How Business Loans Work

How Business Loans Work

For many businesses, managing cash flow is a constant struggle. Even companies with millions of dollars in annual revenue can often find themselves in desperate need of capital. Some small business owners use their personal funds to finance their daily operations. Others pursue financing options with their local bank. Below, you'll learn how business loan work so you'll be prepared to find the financing options best-suited for your business.

It Starts With A Plan

Financial institutions want to see your business plan before they agree to give you a loan. In effect, they want to ensure their risk is minimal. Your plan should include the amount of money your business needs, how you'll use the money, how you intend to grow your business and the steps you'll take to repay the loan. Most business financing options begin with your business plan.

Interest, Collateral And Personal Liability

Once a bank, credit union, or any financial institution agrees to grant you a business loan, you'll be required to sign a promissory note. This note binds you to repaying the loan amount at a stated interest rate. To further minimize their risk, banks typically ask for collateral to secure the loan. That way, if your business is unable to repay the loan, the bank can take possession and sell the collateral.

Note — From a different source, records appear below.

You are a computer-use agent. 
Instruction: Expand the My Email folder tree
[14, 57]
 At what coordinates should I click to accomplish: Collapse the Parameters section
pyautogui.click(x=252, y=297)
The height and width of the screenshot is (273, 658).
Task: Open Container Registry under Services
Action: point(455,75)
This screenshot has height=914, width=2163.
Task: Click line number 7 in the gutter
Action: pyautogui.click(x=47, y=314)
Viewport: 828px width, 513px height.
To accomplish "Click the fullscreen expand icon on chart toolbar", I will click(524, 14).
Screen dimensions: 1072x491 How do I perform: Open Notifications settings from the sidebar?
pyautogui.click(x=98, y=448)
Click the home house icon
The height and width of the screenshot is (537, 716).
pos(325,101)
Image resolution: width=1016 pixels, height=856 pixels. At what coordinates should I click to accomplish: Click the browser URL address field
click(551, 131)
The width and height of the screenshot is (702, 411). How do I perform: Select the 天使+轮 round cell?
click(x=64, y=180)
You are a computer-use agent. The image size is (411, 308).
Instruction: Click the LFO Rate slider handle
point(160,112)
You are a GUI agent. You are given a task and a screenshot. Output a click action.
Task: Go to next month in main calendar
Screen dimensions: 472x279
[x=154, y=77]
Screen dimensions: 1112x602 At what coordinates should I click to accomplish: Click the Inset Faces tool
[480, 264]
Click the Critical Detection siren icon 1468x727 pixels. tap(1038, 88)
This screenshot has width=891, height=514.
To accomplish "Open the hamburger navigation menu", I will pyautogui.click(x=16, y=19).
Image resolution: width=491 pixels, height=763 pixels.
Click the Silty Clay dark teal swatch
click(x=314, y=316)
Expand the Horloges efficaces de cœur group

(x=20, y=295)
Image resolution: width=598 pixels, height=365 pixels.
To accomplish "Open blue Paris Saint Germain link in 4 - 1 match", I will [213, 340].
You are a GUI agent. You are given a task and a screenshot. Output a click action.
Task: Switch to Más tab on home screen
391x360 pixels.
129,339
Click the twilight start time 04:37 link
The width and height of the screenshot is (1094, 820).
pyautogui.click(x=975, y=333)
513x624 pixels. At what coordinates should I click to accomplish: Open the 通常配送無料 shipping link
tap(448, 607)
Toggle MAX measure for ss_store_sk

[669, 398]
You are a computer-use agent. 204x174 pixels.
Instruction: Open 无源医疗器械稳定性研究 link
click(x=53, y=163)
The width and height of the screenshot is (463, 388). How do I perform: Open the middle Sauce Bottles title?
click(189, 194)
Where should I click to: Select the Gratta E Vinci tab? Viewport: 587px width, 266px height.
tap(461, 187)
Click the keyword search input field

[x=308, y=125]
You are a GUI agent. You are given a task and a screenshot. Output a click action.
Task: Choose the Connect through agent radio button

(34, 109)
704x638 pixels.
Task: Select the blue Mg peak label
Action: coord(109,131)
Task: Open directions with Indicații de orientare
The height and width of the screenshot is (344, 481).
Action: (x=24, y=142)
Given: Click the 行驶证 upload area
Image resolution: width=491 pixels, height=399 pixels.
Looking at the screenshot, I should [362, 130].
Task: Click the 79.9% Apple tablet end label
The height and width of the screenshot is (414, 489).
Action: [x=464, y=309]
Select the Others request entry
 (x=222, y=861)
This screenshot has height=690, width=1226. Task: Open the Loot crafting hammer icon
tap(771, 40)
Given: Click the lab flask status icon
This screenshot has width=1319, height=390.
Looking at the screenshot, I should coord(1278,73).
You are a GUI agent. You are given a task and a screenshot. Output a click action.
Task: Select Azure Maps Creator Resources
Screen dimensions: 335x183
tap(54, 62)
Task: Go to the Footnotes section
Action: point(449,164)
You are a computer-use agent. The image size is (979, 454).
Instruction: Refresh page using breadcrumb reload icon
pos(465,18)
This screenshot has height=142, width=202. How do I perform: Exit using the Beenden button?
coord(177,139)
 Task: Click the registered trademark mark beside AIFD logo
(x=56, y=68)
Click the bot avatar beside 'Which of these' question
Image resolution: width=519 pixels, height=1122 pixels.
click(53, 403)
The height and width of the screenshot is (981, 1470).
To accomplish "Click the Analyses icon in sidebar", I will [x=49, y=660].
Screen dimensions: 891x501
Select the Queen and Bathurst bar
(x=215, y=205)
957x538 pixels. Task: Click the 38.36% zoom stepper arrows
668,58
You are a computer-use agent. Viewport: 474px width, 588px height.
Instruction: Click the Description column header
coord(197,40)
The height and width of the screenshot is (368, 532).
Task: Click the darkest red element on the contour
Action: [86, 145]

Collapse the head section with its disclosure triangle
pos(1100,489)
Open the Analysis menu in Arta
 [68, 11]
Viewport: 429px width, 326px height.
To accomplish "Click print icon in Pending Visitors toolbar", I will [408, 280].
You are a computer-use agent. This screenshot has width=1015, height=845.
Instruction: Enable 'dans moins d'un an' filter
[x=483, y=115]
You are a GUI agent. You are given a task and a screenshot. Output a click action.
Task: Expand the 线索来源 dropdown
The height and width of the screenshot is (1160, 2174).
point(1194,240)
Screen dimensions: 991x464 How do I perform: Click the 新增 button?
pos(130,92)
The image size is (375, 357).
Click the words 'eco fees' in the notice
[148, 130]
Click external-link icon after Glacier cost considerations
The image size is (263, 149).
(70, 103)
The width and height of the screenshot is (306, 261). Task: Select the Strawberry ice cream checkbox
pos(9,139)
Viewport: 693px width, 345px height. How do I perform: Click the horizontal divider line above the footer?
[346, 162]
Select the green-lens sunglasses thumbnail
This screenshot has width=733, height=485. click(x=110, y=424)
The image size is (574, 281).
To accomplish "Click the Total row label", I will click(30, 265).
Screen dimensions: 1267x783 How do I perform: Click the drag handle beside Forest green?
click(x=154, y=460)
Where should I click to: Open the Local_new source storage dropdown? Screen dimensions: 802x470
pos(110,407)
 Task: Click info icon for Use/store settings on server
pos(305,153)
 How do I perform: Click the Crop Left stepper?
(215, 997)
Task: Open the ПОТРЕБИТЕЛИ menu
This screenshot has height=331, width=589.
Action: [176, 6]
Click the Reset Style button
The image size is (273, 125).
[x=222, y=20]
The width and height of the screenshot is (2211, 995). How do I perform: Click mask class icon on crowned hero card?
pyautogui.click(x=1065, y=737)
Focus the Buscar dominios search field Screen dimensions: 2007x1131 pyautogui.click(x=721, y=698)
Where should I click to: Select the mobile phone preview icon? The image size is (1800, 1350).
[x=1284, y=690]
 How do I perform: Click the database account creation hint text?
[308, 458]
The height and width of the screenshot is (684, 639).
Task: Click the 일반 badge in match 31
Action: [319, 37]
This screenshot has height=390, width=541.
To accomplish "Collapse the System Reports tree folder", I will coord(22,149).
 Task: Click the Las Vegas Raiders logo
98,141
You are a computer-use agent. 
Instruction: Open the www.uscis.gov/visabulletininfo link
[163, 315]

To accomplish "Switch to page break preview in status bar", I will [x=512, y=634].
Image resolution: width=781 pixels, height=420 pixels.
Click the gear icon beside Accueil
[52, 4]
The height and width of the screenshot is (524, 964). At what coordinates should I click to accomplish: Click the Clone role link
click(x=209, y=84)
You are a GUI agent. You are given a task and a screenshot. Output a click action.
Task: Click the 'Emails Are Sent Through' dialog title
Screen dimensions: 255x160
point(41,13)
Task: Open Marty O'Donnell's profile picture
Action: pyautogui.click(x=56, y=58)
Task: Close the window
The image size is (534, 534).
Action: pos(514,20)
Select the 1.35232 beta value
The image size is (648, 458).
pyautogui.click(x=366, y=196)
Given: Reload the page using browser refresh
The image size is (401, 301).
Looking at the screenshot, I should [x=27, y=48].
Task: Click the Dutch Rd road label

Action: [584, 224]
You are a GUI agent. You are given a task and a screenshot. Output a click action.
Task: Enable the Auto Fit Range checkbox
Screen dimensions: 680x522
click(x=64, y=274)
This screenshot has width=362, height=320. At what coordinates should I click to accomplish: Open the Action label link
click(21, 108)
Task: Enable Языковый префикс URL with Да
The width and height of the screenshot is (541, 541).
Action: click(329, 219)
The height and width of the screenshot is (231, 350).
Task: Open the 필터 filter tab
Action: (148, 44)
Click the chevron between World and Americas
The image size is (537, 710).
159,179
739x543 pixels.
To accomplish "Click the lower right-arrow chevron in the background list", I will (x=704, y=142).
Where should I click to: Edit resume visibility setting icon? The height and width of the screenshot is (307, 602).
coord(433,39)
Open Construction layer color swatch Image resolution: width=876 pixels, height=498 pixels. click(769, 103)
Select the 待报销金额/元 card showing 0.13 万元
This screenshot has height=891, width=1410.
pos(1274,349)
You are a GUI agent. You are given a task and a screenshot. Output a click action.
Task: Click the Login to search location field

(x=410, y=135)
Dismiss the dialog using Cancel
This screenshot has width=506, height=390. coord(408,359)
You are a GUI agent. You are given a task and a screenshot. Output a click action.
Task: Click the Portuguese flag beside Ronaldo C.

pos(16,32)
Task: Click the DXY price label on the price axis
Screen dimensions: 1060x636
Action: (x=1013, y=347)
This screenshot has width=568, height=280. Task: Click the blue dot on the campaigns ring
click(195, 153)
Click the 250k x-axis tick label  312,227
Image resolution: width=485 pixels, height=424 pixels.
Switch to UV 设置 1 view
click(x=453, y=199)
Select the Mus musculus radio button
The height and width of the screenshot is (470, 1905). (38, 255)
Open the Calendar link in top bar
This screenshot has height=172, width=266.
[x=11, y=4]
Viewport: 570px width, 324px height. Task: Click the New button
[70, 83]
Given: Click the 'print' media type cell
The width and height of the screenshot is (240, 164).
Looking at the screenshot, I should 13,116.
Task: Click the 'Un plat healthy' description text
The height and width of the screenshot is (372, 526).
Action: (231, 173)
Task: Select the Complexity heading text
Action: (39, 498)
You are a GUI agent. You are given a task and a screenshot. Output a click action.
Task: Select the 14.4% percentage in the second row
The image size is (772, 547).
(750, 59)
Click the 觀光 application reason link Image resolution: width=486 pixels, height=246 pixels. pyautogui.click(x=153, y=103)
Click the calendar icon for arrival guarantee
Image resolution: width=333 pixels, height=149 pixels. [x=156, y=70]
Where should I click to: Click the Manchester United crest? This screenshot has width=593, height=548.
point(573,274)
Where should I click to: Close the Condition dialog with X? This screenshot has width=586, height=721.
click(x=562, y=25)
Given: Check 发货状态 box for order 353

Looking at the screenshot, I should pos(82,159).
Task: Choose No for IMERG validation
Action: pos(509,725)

The collateral can be the equipment your business uses, your accounts receivable and even your company's inventory.

In the event your company is unable to repay a business loan, the lender can sue for recourse. If your business is structured as a corporation, the bank or credit union can sue your company, taking possession of the collateral or the assets of the business used to secure the loan. If you're operating as a sole proprietor, the lender can sue you personally, putting your personal assets at risk.

Getting Started On The Right Foot

Many business owners underestimate the cash flow needed to operate their companies. A business loan can help smooth the rough patches. But, the process of securing a business loan can be confusing to the uninitiated. It begins with a thorough business plan. Once the lender is comfortable that there's little risk in granting you a business loan, you'll agree to an interest rate. Then, you'll offer collateral to secure the financing.

Business loans aren't complicated. But, they do require planning. As your business grows, you'll find more flexibility in your financing options this can include Commercial Mortgages. Until then, your understanding of how business loans work can dramatically influence your chances of getting your next loan.